En la terminología de Marx y Engels, los términos socialismo y comunismo son sinónimos. Hasta 1917 ningún marxista se atrevió a establecer una diferencia entre ambos. En esa época, quienes consideraban como su evangelio al Manifiesto Comunista se denominaban simplemente socialistas. Cierto es que Marx, en su Crítica al Programa de Gotha, establece que hay una fase primera e inferior y otra segunda y superior del socialismo, pero nunca las distinguió como socialista la primera y comunista la segunda. Sólo cuando en la primera etapa de la revolución rusa se recrudeció la lucha entre los de la minoría o parlamentarios (mensheviks) y los de la mayoría o revolucionarios (bolsheviks), aparece el término comunista para designar a estos últimos. Y cuando posteriormente Lenin constituyó la Tercera Internacional para exportar su forma violenta de revolución socialista, la denominó Tercera Internacional Comunista. Hoy en día, los soviets tratan de distinguir entre ambos vocablos, aludiendo al socialismo como una etapa anterior del comunismo, pero el propio nombre de Rusia los traiciona. Ellos no se denominan comunistas, son la Unión de Repúblicas Socialistas Soviéticas.
Hay muchas especies de socialismo: el ruso o burocrático; el nazista o de economía compulsiva; el fascista o corporativo; el utópico, el científico, el fabiano, etc., pero todos ellos están de acuerdo en la tesis fundamental: en la propiedad por el Estado de los factores de producción.
En nuestra situación política partidista no hay una verdadera discusión sobre el asunto. Todos los partidos son socialistas. Sus líderes, muchos de buena fe, muchos amigos míos, defienden al socialismo no por él mismo, sino como la única fórmula que conocen para combatir al capitalismo.
Pero en la Venezuela de nuestros días ser socialista no es necesariamente ser comunista. Aprendimos en estos últimos días que nuestros socialcristianos se consideran socialistas cristianos (marxistas que van a misa), que quieren inclusive darle lecciones a sus colegas europeos de como debe manejarse la cosa pública para obtener una verdadera justicia social. Nuestro ministro de Minas, también en estos últimos días nos informó que aún cuando en el campo internacional era partidario del cartel y del monopolio (hijos legendarios y odiosos del capitalismo), porque ellos no iban dirigidos sino contra las naciones ricas que usan el petróleo como combustible (las que se ponen ropa, por ejemplo), en el campo nacional su partido era socialista. En otras palabras, que en su concepto el capitalismo era bueno sólo cuando se constituyera la compañía anónima Venezuela S.A. y lo explotara debidamente. En cuanto a la desintegración amarilla (URD), en el campo ideológico ellos nunca han sido realmente nada, aunque de vez en cuando, según y como las circunstancias, sus líderes han ido del fidelismo al burguesismo. Pero todos ellos, sin excepción, dicen no ser comunistas. Todos están de acuerdo, sin embargo, en que son definitivamente anticapitalistas.

— Ejercicio escrito 1 —
Según el fragmento, ¿qué nombre le dio Lenin a la Tercera Internacional?
— Ejercicio escrito 2 —
Devuelve sin cambios todo el pasaje del fragmento que va desde "En nuestra situación" hasta "combatir al capitalismo.".

— Material proporcionado —
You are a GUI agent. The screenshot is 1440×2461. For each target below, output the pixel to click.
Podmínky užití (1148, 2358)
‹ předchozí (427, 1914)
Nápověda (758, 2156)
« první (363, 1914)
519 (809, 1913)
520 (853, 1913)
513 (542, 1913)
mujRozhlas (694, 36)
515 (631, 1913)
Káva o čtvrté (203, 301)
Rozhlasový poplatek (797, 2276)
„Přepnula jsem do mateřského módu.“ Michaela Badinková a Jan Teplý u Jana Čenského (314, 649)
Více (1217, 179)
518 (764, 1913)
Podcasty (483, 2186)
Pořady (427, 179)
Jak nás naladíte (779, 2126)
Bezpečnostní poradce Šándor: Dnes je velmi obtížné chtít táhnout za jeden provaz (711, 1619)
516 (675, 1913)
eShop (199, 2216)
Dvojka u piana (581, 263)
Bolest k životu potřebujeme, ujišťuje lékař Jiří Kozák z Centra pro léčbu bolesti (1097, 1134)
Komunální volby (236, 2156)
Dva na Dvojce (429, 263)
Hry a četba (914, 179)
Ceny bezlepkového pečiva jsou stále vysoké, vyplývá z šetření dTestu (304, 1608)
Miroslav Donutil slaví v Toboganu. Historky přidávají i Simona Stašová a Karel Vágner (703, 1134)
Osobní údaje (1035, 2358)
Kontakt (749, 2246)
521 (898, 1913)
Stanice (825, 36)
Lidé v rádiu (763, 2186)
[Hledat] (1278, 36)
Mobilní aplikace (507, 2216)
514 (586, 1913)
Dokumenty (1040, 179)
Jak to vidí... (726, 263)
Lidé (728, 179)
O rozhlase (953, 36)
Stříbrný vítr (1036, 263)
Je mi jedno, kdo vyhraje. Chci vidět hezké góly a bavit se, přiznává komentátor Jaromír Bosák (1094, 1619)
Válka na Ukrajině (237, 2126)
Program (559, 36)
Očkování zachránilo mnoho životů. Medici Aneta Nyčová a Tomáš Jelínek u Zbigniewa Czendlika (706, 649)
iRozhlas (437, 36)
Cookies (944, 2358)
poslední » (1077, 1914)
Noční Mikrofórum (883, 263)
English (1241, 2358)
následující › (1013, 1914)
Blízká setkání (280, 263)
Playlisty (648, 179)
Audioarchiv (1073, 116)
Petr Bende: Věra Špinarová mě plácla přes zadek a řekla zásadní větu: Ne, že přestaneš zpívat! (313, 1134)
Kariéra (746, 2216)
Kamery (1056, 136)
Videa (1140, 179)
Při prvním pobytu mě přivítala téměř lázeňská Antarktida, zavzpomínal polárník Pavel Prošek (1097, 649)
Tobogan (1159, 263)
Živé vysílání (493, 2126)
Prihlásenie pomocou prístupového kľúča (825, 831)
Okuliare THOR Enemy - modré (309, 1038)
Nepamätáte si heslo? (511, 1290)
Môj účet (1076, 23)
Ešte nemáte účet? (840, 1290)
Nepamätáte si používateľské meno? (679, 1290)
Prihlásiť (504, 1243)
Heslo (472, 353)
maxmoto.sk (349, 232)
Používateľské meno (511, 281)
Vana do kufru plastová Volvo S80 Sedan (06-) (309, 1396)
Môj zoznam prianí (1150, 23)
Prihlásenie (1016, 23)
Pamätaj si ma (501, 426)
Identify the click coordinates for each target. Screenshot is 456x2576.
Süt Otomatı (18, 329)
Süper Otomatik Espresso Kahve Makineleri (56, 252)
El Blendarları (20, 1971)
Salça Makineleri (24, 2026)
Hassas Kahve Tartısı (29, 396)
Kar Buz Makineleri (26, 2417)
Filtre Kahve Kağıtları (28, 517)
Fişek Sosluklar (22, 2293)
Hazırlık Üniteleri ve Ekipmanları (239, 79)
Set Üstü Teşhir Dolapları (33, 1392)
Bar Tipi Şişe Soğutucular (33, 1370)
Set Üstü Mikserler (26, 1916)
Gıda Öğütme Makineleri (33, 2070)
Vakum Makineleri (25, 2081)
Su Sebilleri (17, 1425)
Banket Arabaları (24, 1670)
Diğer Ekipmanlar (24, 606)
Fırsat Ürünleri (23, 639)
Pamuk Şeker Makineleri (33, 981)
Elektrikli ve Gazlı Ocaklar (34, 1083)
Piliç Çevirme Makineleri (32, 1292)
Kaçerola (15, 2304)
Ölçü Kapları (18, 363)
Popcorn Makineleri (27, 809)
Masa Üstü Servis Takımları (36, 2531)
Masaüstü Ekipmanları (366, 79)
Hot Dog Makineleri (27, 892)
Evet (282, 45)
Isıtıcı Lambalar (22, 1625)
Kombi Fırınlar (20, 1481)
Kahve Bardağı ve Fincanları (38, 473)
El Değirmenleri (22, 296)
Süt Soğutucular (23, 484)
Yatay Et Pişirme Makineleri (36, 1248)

— Solución 1 —
Tercera Internacional Comunista.

— Solución 2 —
En nuestra situación política partidista no hay una verdadera discusión sobre el asunto. Todos los partidos son socialistas. Sus líderes, muchos de buena fe, muchos amigos míos, defienden al socialismo no por él mismo, sino como la única fórmula que conocen para combatir al capitalismo.